Methods : WT and PKCα-KO mouse eyes were injected intravitreally with TPBG antibodies coupled to the cell penetrating peptide, pep-1. The contralateral eyes were injected with either pep-1 alone, or pep-1 coupled to heat inactivated antibody as intra-animal controls. The mice were allowed to recover overnight in the dark, and scotopic and photopic electroretinograms (ERGs) were recorded simultaneously from both eyes.

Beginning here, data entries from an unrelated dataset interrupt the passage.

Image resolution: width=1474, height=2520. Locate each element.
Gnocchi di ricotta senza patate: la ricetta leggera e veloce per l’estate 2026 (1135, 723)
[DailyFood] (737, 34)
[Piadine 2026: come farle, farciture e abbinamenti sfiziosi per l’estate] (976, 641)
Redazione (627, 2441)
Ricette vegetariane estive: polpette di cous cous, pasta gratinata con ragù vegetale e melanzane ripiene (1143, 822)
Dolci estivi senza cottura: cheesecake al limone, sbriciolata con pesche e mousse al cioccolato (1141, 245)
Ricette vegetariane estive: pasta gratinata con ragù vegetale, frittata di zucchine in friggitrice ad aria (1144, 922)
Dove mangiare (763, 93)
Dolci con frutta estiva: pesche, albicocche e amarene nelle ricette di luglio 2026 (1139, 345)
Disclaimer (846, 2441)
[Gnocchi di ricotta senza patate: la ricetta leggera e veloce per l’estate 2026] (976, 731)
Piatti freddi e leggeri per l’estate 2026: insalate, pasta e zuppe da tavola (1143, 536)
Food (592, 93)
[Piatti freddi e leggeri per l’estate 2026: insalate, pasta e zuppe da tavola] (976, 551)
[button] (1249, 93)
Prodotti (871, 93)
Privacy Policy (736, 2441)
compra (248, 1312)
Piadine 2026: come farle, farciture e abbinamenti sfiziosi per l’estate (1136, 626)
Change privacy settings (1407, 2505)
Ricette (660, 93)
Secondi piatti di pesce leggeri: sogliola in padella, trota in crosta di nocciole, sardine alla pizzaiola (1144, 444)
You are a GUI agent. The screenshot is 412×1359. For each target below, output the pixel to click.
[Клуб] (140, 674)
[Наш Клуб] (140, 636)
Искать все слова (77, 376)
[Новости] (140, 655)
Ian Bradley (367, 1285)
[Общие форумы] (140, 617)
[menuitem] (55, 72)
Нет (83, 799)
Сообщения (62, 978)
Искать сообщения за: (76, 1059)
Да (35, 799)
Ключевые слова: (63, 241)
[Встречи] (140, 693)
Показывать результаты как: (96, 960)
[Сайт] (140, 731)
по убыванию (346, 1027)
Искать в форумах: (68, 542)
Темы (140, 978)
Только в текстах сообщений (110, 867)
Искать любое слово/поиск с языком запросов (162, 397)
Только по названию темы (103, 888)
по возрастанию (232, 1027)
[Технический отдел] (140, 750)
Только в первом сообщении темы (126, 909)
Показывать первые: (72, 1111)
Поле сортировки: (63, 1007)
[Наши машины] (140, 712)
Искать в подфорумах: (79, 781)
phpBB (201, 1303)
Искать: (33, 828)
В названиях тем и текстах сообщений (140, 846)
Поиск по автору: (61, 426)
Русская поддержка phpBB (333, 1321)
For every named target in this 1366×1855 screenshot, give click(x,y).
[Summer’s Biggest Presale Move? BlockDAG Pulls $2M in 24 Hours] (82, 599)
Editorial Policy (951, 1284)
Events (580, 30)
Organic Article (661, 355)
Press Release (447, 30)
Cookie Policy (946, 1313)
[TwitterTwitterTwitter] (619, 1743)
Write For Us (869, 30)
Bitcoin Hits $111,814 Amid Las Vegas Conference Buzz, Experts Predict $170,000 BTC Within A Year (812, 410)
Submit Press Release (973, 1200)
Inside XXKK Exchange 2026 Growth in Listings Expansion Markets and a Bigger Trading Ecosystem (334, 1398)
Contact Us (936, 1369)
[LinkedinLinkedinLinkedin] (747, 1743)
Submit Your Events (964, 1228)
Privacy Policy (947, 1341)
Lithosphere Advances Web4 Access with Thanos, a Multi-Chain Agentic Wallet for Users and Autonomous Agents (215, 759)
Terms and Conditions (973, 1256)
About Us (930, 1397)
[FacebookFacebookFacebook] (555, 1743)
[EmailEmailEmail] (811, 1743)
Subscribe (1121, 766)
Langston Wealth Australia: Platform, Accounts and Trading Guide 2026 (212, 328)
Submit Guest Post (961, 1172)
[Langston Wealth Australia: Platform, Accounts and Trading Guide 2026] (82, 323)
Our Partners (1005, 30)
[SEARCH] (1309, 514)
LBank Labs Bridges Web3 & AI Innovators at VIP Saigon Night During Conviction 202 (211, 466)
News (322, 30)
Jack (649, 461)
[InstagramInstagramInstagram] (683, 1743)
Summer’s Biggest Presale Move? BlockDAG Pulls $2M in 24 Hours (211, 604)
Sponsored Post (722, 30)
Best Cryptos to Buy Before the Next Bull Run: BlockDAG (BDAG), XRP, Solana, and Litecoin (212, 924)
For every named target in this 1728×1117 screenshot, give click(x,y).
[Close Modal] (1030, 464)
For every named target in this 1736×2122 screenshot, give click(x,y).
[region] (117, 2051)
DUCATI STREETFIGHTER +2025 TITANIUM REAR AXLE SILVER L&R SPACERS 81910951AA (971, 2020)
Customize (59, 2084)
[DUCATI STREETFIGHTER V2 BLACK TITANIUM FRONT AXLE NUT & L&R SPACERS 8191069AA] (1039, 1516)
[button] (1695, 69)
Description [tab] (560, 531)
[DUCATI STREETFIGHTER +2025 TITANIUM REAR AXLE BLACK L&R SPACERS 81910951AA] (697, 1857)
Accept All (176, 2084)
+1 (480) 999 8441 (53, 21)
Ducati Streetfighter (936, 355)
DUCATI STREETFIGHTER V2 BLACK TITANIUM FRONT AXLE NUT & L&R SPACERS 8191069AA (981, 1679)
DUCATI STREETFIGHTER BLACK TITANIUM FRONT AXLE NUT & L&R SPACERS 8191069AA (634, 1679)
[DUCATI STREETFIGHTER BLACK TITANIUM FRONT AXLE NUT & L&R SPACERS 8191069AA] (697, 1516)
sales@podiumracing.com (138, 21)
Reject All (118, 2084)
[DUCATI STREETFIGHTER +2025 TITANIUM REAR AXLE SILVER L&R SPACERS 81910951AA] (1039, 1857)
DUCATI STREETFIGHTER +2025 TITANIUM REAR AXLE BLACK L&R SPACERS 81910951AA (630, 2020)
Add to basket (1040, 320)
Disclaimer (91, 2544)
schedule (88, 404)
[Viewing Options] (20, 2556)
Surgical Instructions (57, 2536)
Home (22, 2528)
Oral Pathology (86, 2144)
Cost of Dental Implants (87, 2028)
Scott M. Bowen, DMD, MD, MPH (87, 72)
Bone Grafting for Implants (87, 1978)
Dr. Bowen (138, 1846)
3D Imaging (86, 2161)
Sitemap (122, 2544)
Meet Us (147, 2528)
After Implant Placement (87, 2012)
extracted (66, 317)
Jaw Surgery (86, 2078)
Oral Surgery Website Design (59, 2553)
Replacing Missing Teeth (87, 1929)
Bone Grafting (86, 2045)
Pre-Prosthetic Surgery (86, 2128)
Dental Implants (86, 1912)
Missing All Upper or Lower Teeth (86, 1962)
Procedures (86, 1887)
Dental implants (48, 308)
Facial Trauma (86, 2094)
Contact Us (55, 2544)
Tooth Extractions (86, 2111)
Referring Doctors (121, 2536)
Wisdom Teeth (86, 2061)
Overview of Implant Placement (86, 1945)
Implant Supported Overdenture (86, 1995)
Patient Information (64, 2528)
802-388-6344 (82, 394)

Results : An antibody against the PDZ-interacting motif on the C-terminus of TPBG significantly attenuated the scotopic ERG b-wave in both WT and PKCα-KO mice when compared to controls. The effect was greater in PKCα-KO than WT mice for dim intensities.The N-terminal antibody had no effect on the scotopic b-wave in either group, and there were no changes under photopic conditions for either antibody. Following the ERGs, some retinas were removed and processed for immunfluorescence microscopy, which confirmed the accumulation of the TPBG antibody in RBCs.

Conclusions : Our results suggest that interactions between TPBG and PDZ domain-containing proteins may be involved in modulation of the RBC light response. Evidence from other tissues suggests that TPBG may be involved in actin polymerization, filopodia formation, dendritic arborization, and synaptogenesis. Thus, TPBG may interact with proteins in RBC dendrites and synaptic terminals in a PKCα-dependent manner to shape RBC dendritic and synaptic morphology and to modulate the RBC light response.

This abstract was presented at the 2019 ARVO Annual Meeting, held in Vancouver, Canada, April 28 - May 2, 2019.